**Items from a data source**
● ● ●
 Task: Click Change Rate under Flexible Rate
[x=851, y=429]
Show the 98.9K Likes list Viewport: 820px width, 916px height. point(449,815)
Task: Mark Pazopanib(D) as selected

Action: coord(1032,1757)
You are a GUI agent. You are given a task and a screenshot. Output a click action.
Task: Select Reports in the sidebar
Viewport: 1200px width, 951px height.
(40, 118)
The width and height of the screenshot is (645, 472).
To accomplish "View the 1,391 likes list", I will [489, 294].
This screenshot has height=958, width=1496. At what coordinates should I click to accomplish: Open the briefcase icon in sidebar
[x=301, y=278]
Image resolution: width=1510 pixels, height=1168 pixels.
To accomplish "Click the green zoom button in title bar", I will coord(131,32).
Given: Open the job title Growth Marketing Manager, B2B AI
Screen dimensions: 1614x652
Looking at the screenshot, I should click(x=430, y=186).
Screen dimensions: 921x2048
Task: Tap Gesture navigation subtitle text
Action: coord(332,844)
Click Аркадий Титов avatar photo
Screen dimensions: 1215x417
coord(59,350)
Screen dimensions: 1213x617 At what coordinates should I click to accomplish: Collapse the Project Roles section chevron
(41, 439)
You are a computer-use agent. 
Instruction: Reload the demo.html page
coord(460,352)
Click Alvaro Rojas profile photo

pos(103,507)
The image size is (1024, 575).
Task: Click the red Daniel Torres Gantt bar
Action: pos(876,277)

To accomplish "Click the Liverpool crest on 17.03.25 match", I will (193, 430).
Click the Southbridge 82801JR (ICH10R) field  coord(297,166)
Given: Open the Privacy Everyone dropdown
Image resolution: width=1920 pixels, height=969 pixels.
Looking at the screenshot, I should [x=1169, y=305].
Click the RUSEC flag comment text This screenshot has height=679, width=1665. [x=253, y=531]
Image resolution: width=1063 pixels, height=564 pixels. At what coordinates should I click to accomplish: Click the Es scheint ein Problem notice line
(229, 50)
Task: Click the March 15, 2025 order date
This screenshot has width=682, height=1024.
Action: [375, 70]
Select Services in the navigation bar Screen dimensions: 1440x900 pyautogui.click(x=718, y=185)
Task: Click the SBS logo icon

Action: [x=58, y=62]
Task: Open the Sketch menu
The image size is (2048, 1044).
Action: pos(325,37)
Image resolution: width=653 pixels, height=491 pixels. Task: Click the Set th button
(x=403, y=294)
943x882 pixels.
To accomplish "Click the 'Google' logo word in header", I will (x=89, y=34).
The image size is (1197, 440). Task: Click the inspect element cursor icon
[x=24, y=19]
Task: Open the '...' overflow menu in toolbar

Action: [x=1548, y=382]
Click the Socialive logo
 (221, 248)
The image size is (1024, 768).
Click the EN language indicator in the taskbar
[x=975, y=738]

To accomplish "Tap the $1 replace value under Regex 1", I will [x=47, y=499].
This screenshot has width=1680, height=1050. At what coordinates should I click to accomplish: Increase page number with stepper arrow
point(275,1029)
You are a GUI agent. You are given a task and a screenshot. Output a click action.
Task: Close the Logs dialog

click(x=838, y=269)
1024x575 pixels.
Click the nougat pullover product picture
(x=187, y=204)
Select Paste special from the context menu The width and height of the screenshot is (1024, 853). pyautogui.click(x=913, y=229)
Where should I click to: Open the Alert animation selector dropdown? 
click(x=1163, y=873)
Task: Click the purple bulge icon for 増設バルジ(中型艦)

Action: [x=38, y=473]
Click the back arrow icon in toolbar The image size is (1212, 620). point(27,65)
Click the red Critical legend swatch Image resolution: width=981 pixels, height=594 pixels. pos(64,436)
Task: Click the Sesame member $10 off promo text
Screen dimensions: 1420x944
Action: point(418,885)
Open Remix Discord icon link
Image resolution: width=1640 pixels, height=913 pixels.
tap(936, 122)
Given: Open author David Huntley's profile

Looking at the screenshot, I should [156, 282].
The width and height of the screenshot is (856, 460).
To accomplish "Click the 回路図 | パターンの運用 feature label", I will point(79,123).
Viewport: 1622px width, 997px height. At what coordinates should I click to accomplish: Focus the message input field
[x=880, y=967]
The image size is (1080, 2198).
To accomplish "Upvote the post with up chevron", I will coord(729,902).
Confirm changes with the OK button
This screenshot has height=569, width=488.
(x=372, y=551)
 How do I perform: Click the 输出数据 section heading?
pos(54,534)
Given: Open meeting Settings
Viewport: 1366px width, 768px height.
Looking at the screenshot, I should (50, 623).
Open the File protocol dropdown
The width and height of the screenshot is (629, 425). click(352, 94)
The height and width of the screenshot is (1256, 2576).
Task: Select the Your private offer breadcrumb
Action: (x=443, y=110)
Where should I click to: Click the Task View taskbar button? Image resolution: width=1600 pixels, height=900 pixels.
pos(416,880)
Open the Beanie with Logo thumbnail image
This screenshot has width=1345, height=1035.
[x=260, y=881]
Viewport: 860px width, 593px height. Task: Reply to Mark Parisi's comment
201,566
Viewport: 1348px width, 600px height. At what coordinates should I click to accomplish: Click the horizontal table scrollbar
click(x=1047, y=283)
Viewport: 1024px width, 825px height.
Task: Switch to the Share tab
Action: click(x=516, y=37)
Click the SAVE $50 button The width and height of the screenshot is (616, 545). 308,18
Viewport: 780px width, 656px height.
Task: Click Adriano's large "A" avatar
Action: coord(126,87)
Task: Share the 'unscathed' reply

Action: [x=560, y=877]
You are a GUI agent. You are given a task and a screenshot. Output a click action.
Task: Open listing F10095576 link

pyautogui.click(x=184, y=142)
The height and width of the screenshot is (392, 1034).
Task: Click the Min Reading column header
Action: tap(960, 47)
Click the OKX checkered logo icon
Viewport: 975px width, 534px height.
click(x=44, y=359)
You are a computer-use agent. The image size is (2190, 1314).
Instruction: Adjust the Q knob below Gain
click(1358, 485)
● ● ●
**Instruction**
In the entries from the line with "will [x=47, y=499]." up to and including the line with "I will point(79,123).", swap "The width and height of the screenshot is" for "The screenshot size is" and write those lines out again with nothing else changed.

**Exercise solution**
To accomplish "Tap the $1 replace value under Regex 1", I will [x=47, y=499].
This screenshot has width=1680, height=1050. At what coordinates should I click to accomplish: Increase page number with stepper arrow
point(275,1029)
You are a GUI agent. You are given a task and a screenshot. Output a click action.
Task: Close the Logs dialog

click(x=838, y=269)
1024x575 pixels.
Click the nougat pullover product picture
(x=187, y=204)
Select Paste special from the context menu The screenshot size is (1024, 853). pyautogui.click(x=913, y=229)
Where should I click to: Open the Alert animation selector dropdown? 
click(x=1163, y=873)
Task: Click the purple bulge icon for 増設バルジ(中型艦)

Action: [x=38, y=473]
Click the back arrow icon in toolbar The image size is (1212, 620). point(27,65)
Click the red Critical legend swatch Image resolution: width=981 pixels, height=594 pixels. pos(64,436)
Task: Click the Sesame member $10 off promo text
Screen dimensions: 1420x944
Action: point(418,885)
Open Remix Discord icon link
Image resolution: width=1640 pixels, height=913 pixels.
tap(936, 122)
Given: Open author David Huntley's profile

Looking at the screenshot, I should [156, 282].
The screenshot size is (856, 460).
To accomplish "Click the 回路図 | パターンの運用 feature label", I will point(79,123).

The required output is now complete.